An online petition was started by project opponents in response to the fence proposal, and has reached 237 signatures out of their one thousand signature goal as of yesterday. The petition is directed at the San Francisco board of supervisors in an effort to encourage a rejection of the plan when the they meet for a vote.

Proponents of the venture say that it’s worth the effort. “I think putting up a gate is a good idea if it would deter any shady activity at night,” said Dominic Mayes, an aspiring musician who visits the park to write stories and enjoy song tracks after work. “It’s harder to do crime with a tall gate you would have to climb over, plus it would keep bums from sleeping in the park.”

“The playground serves as an invaluable community asset,” said Chiu in his letter. “I also support the return of the original, historic Huntington fence to Huntington Park as it will enhance the security of the park and protect the playground area.”

Opponents say that gating off a public park is unnecessary and doesn’t ensure security. “Safety will not be guaranteed by a 6-foot wall around,” said Yee.

“I think it’s a waste of money, it isn’t going to make the park any safer or nicer,” said Alethea Huang, a UC Davis psychology student. She was raised in the Sunset district of the city but often frequents Huntington Park for its peaceful and quiet atmosphere. “We have a nice park as it is and surrounding us with fences is going to make me feel like a zoo animal.”

Others feel that the image of the neighborhood may be compromised by the plan. Olive Rubenstein, who lives on Jones Street, walking distance from Huntington Park is disturbed by the proposal and says that it would only prove to the city that Nob Hill doesn’t want them there.
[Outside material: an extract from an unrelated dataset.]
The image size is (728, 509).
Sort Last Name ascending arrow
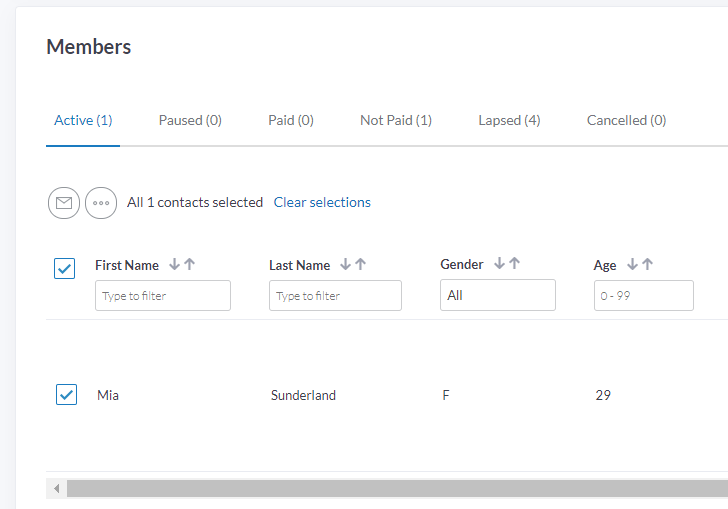tap(360, 264)
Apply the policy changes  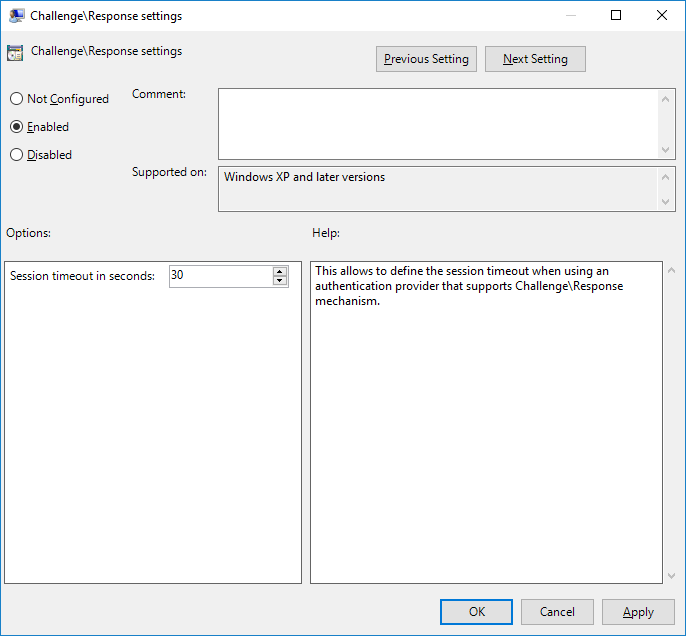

“I thought it would be a good idea at first, but now I feel like it hides the personality of the neighborhood,” she said. “It seems that the park is very well known and to put a fence up is somewhat hiding it.”

The historical context the Nob Hill Association is drawing upon as part of their motive dates back to before the 1906 earthquake that destroyed most of San Francisco. Railroad tycoon Collis Potter Huntington bought the property where present day Huntington Park stands from David D. Colton in 1892.

The mansion was surrounded by an iron fence to protect Huntington and his family, along with his possessions. He died at the star of the twentieth century, making his wife Arabella Huntington a widow. His property stood until flames caused by the 1906 earthquake burned it and most of the fence to the ground.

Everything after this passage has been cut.